How to take a bite out of stress

Food shouldn't be a source of stress. In fact, food should be one of your best stress-busting allies. Our bodies use food to help affect our ability to respond to a moment's tension or a long-standing stress. Some foods can make us jumpy, while other foods can steady our energy and equip us to handle challenges as they arise.

Complex carbohydrates

And yet no one food could be labelled "best stress-buster." By eating a healthy and balanced diet, you give your body almost everything it needs to function well under pressure. That said, there are a few foods you should try to add to your diet to help you work through the tension.

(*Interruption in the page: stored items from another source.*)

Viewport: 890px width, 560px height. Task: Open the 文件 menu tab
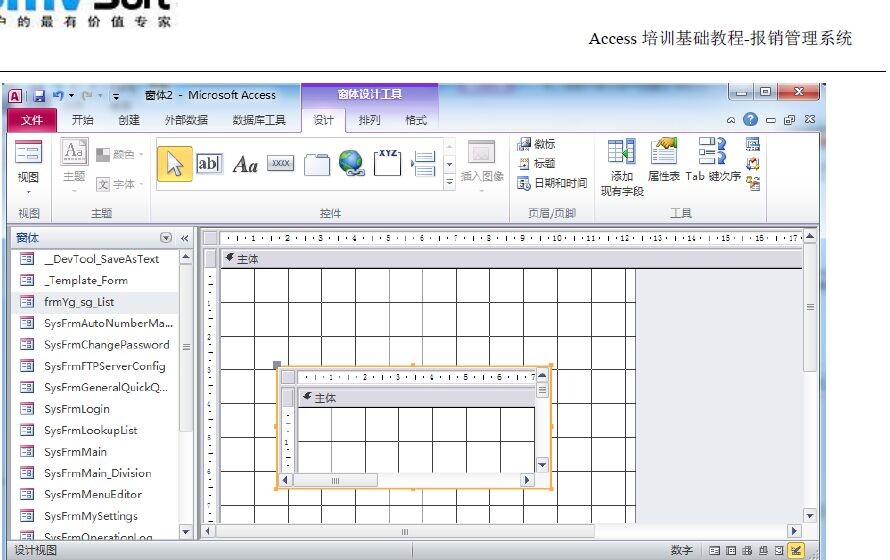pos(33,120)
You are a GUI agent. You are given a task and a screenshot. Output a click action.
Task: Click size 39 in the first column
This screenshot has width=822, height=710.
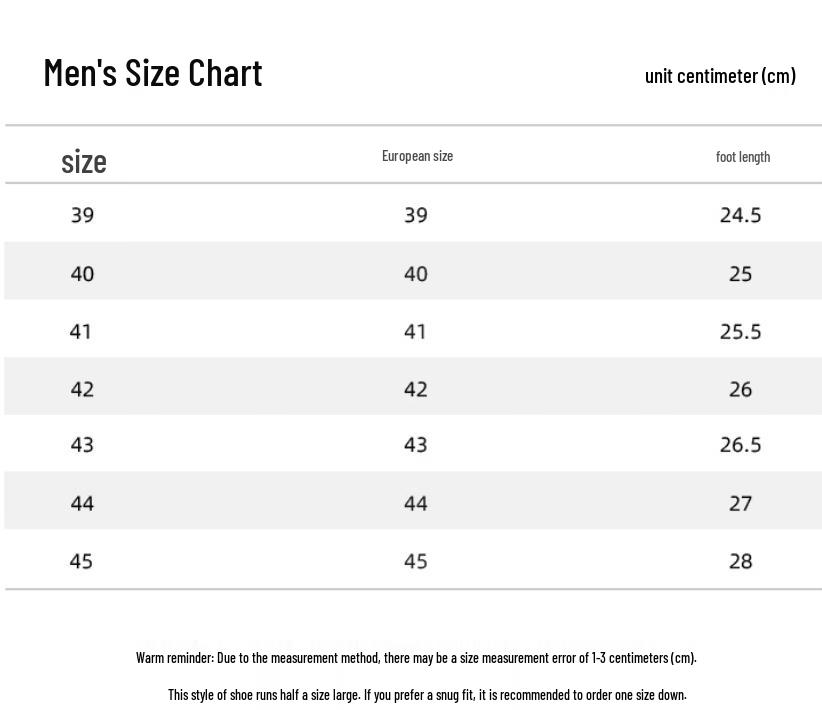point(82,215)
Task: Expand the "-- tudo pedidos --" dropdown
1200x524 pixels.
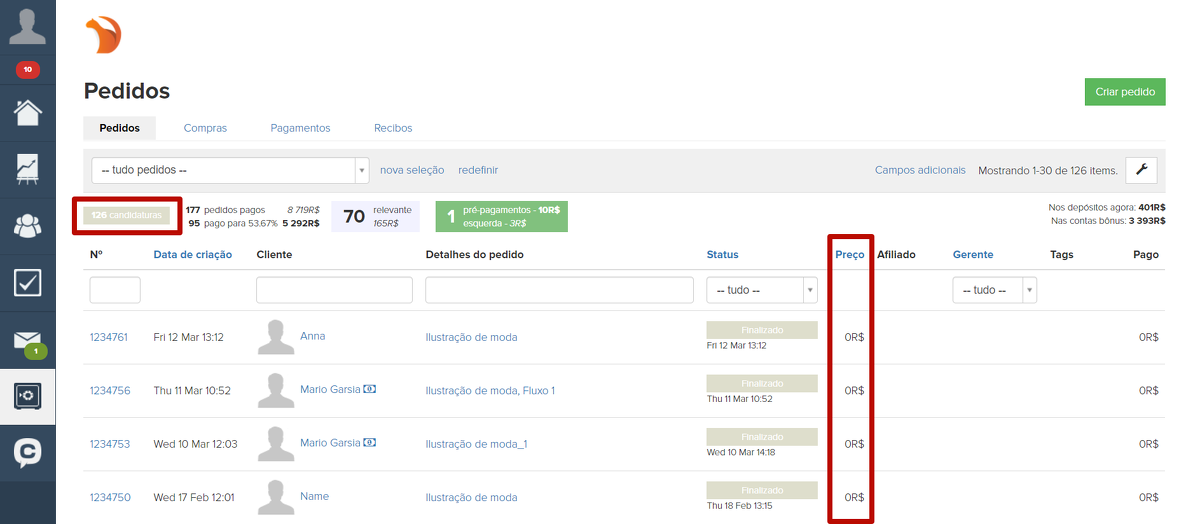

When stress strikes, your body may crave carbohydrates. Eat carb-filled foods and your body creates serotonin, which sends good-mood messages to your brain. To get "carb calm" you need to eat complex carbohydrates, like whole grains. Complex carbs are digested more slowly than simple carbs found in sugary foods.

If you eat sweets, any "carb calm" you feel will be cancelled out by the surge of insulin that will lower your blood sugar and make you feel hungry again. Slow carbs will keep you full for longer, too, so you won't have to stress over hunger pangs or digestive dramas.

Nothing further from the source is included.